(Collected data entries)
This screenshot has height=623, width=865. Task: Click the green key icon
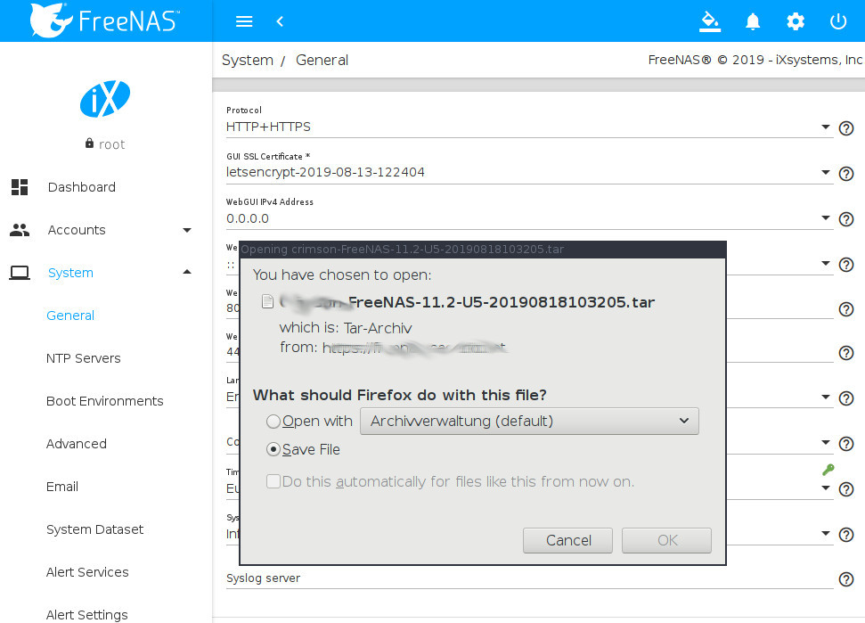pyautogui.click(x=828, y=469)
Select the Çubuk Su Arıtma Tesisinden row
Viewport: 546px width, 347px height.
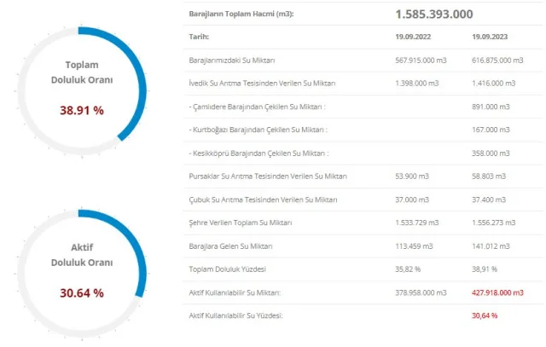point(363,200)
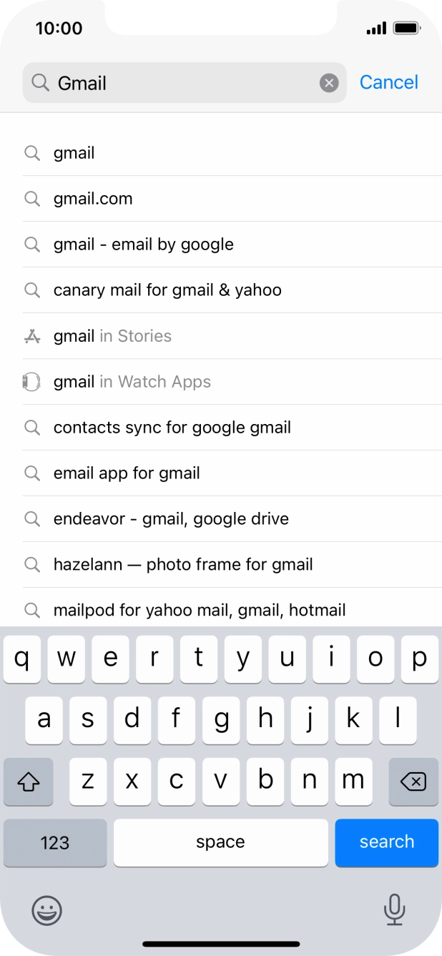
Task: Tap the search suggestion icon before gmail.com
Action: click(32, 198)
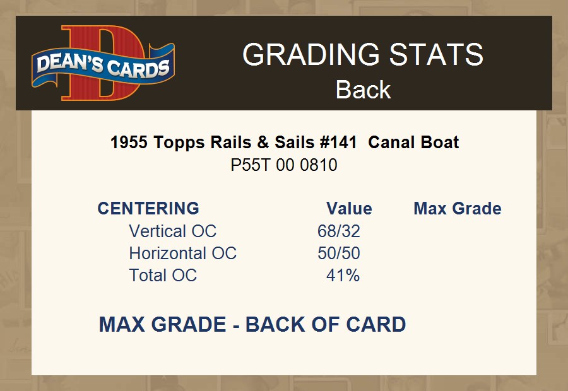
Task: Click the CENTERING section header
Action: pos(148,209)

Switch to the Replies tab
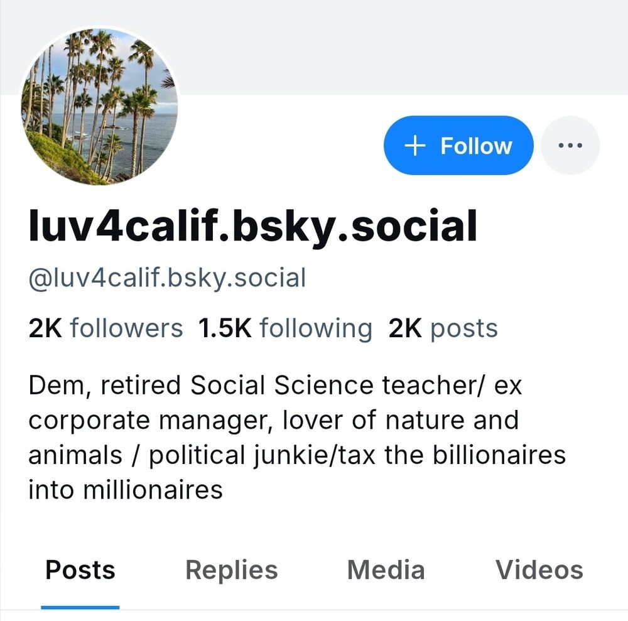point(231,570)
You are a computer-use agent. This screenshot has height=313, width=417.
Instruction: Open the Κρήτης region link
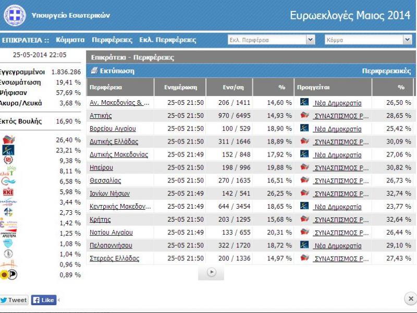tap(100, 220)
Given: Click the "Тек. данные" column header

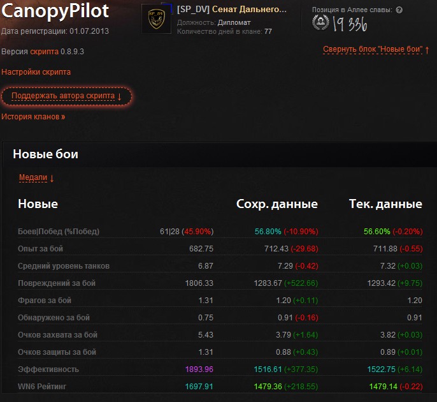Looking at the screenshot, I should coord(385,204).
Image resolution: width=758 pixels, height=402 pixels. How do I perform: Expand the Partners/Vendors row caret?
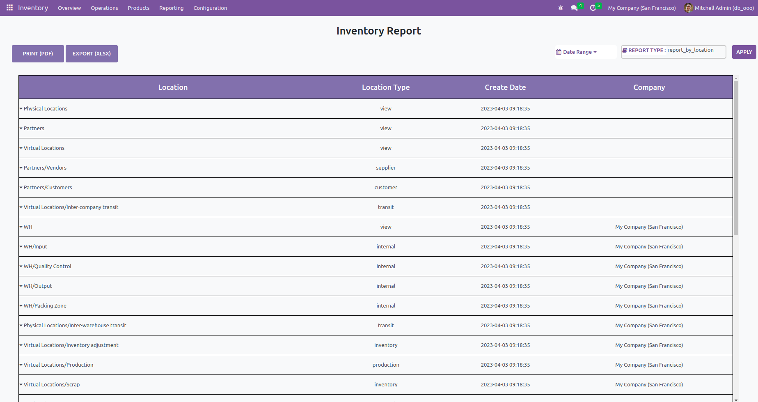(x=21, y=168)
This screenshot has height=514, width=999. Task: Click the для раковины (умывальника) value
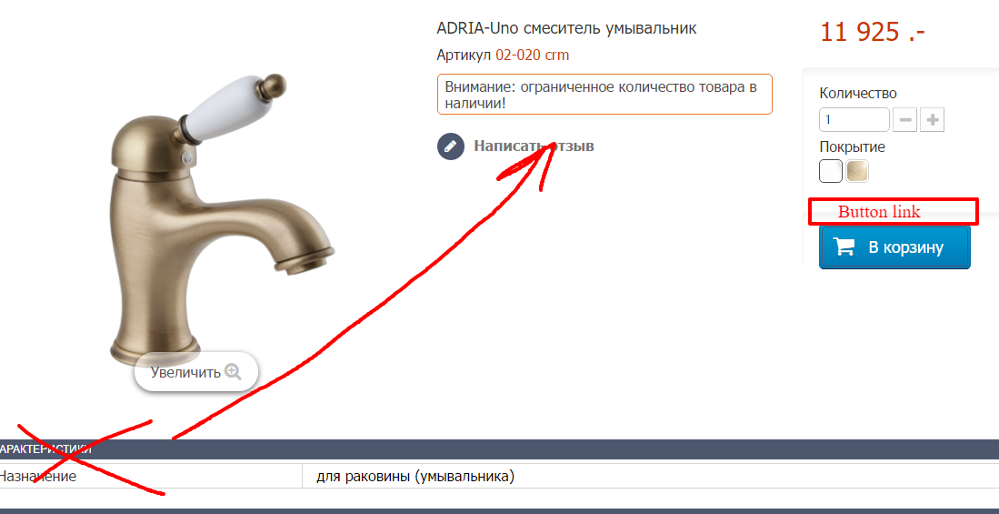pyautogui.click(x=415, y=477)
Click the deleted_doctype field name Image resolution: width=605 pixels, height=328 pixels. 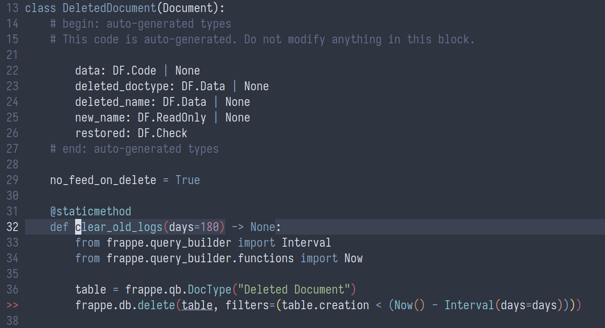point(125,86)
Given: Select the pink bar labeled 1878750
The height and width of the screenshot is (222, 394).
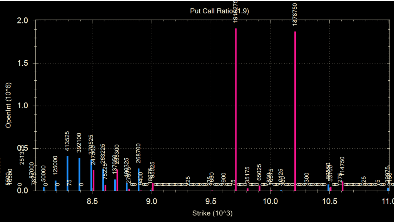Looking at the screenshot, I should pos(295,111).
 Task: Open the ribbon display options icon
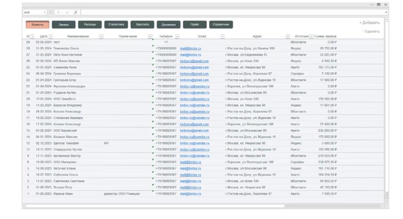(x=379, y=4)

Action item: Check every line above for the string "Select" and copy those that have it.

Result below:
Select the Çubuk Su Arıtma Tesisinden row
Given: Select the pink bar labeled 1878750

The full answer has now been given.